Daire:
Are you thinking of my cock inside of you right now? If not, you should be.
I'm wearinga ridiculous smile when Mellie reaches across the table and swipes my phone out of my hand. "Please don't," I beg. But it's too late. She's seen the message, and she knows who it's from. Her face falls. A storm cloud moves in over us, and I’m not mentally prepared for this.
"Lola, please don't tell me this is what I think it is."
"What?" My response is hostile, and I can’t help it. I feel like I’m under attack.
Mellie looks at me the way she probably looks at all of her mental cases. "Please don't tell me you are doing this to yourself again. Tell me you didn’t sleep with him. "
"If I told you that, then it would be a lie,” I answer. “And what’s the point in lying when you just steal my phone anyway? What Daire and I have is casual. It’s nothing to get worked up about.”
"Casual? Since when have things ever been casual with Daire?"
"Will you just stop?" I plead. "I know what I'm doing. I'm all grown up now, and I may have made some questionable decisions in the past, but this isn’t one of them."
"Isn’t it?" she replies. "Because that’s exactly what someone in denial would say."
"It’s only for a couple of weeks,” I insist. “It's not a big deal."
"Are you even listening to yourself?" Mellie asks. "Lola, you know you can't do this. Not with him. It completely wrecked you the last time."
"That was when I cared." I swallow. "But now I don't. I'm being careful. There's nothing to worry about."
She’s quiet now. And I hate this. I hate this churning feeling of dread inside of my stomach, telling me she might be right. I hate that I still feel things for Daire when I know he isn't capable of feeling the same. Sure, he flirts with me. And he’s done some unexpectedly sweet things, like taking me to the drive-in and sending me gifts. But those things are second nature to him. A targeted marketing practice designed to win women over. He can't help himself.
"I just don't want to see you get hurt again," Mellie says. "That's all, Lola. I'm not trying to be a bitch. I'm trying to be your friend."
I fall further into the sinkhole of shame when I look at her and see nothing but genuine honesty in her eyes. I'm the one who's being a bitch. "I know, I'm sorry. I don't know why I get so defensive."
"Because you still care about him," she answers softly. "And I'm beginning to wonder if you always will."
13
Daire
Lola isdifferent when she comes to me tonight. The easy banter we had is gone, and she’s as rigid as a board when she walks into my office. If there’s one thing that grates on me, it’s false emotion. She tries to cover her wounds with a plastic smile, and it’s insulting that she thinks I can’t read her by now.
She brought me dinner, which she sets on the desk. When she moves to open the bag, I stop her. "That isn't what I asked for, LB."
"Right," she answers flatly.
She moves towards me and perches herself on the edge of the desk, clasping her hands together. Logic tells me that the gentlemanly thing to do in this situation is to talk to her. But again, there's that whole issue of not knowing what the fuck to say. Emotions are a sticky subject. One that’s best avoided, in my opinion. So, I will give Lola relief that’s more potent and less mind-numbing.
"Spread your legs,” I order. “I'm not going to ask you again."
She pulls up the hem of her dress and spreads her legs.
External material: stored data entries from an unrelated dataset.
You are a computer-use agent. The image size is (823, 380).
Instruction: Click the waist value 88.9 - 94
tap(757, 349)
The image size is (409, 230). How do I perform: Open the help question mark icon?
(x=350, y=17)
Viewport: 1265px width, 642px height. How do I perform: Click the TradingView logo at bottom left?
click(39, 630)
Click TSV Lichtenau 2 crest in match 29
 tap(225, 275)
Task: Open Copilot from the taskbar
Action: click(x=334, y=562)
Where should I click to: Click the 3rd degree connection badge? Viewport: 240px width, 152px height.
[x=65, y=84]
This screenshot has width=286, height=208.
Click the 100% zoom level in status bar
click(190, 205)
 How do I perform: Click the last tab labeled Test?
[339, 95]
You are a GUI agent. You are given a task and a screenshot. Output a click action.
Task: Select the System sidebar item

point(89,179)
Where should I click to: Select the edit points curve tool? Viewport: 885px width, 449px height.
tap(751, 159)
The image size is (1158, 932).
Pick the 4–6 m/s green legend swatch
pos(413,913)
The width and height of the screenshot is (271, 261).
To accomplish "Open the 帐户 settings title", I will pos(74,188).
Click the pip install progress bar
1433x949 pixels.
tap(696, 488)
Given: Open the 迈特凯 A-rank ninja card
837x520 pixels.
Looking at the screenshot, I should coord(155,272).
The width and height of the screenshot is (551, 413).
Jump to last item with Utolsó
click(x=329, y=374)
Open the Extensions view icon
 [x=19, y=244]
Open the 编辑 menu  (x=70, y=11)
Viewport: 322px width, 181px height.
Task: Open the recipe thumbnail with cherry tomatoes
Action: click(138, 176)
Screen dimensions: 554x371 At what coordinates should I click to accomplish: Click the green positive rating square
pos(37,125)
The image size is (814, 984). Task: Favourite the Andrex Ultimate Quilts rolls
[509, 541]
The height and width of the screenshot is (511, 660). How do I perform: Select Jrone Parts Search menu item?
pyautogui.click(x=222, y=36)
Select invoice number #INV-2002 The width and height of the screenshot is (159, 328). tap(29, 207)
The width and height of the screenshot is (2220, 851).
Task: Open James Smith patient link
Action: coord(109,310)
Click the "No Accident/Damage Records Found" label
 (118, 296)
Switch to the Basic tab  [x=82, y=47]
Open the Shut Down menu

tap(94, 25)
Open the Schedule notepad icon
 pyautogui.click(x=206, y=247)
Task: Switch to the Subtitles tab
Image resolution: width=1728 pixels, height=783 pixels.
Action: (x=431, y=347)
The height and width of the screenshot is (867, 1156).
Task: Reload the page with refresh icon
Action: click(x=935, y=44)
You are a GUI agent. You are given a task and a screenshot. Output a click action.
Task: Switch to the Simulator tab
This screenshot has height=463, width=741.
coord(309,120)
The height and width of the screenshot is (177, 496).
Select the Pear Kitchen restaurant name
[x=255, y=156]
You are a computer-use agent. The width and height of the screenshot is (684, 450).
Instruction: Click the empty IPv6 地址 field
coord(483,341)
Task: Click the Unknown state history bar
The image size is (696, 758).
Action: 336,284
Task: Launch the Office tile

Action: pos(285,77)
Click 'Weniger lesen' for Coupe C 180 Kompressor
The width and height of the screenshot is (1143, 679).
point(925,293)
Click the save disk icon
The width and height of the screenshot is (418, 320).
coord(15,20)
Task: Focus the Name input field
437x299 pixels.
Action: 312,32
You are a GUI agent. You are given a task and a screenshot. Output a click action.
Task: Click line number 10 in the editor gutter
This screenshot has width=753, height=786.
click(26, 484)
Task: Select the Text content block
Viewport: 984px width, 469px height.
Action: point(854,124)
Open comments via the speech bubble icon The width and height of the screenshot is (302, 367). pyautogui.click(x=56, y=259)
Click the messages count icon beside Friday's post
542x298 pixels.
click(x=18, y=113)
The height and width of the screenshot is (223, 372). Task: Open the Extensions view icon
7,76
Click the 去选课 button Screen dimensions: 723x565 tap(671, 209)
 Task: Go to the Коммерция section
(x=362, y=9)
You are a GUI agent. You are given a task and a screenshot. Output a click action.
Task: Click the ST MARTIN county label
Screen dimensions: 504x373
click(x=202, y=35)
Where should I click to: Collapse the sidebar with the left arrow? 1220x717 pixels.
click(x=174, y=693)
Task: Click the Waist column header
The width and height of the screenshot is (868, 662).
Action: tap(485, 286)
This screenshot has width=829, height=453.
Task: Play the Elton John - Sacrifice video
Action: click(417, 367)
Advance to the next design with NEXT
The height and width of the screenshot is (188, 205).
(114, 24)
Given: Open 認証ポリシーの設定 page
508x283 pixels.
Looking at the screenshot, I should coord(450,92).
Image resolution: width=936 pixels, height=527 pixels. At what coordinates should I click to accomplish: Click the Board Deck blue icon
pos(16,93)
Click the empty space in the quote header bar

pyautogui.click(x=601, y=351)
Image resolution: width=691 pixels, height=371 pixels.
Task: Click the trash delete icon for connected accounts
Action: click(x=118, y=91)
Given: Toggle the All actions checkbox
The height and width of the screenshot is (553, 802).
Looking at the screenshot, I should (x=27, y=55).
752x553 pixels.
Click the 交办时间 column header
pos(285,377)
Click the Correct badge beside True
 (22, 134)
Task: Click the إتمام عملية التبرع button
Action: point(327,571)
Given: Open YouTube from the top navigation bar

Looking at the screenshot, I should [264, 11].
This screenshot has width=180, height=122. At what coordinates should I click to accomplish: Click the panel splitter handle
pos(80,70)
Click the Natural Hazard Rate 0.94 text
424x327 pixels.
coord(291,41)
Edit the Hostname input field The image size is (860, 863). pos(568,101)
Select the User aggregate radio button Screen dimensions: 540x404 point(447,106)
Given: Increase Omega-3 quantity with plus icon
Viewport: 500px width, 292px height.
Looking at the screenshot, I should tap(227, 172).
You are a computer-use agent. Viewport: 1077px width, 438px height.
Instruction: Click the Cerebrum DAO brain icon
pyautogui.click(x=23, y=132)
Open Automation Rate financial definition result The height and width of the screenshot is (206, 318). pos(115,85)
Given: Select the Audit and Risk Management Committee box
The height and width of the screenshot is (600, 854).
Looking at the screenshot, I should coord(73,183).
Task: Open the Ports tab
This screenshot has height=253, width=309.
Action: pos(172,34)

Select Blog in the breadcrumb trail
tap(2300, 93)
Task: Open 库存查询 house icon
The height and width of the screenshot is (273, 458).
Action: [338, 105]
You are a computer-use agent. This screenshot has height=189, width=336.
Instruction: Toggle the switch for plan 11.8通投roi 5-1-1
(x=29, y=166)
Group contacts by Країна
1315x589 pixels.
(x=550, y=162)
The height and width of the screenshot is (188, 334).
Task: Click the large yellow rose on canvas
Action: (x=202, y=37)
It's awkward, and it shouldn’t be sexy but her fumbling around with the simplest of tasks gets me hot in a way that I can’t explain. It triggers the barbarian in me. The one who wants to take over and get shit done.
I scoot forward in my chair and gently push her back onto her elbows. Her eyes are a wild and windy sea of blue. Large and waifish, they are the loudest thing about her. Right now, they are glued to my face with more conflict than I’d like to see there. It occurs to me that not too long ago I wanted to destroy her and sentence her to a lifetime of misery. I must have been crazy, or I’ve been poisoned by feelings because now all I want to do is coax out any scrap of affection she might have for me.
The words I can’t seem to express pour out through the palms of my hands as I tour the winding curves of her figure. Her thighs are butter, and I want to spread them over every part of my body. Her hips are soft and full and belong in a gallery under lock and key. I would show her off to the world if she’d let me. I’d want everyone to know this magnificently awkward creature was mine and mine alone.
I dip my head between her legs and inhale the potency of her arousal. I’m nowhere near her panties, and already I can tell she is soaking wet for me. It doesn’t mean she’s not at war right now.
In the depths of my gut, I know it’s a war I’ll never win. Even if I had all the right things to say, our fate is already written in her eyes. She looks at me like goodbye is on the horizon. Her armor is fortifying every moment that I don’t spend with her. She doesn’t want to feel anything when she’s with me. It’s a foolish notion since I'm about to make her feel everything.
I press my nose against the lace fabric of her panties and lick her through the flimsy barrier, tasting her want for me. Lola gifts me with her soft and dirty sounds of pleasure.